■ **Problem to work on**
Nothing but the records, copied exactly and stripped of pictures, should be in the answer.

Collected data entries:
_ _ _ _ _ _ _

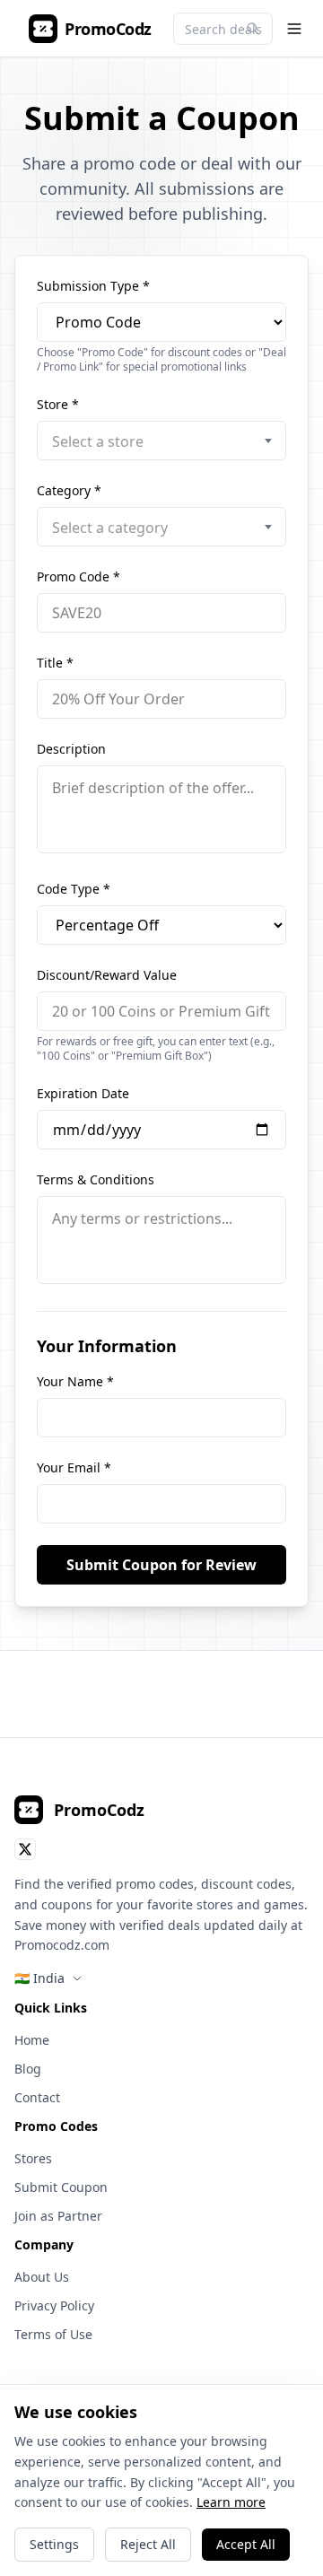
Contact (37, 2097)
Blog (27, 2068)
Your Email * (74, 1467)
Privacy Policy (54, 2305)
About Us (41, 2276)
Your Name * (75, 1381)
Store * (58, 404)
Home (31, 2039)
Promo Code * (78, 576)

_ _ _ _ _ _ _

■ **Written reply**
Contact (37, 2097)
Blog (27, 2068)
Your Email * (74, 1467)
Privacy Policy (54, 2305)
About Us (41, 2276)
Your Name * (75, 1381)
Store * (58, 404)
Home (31, 2039)
Promo Code * (78, 576)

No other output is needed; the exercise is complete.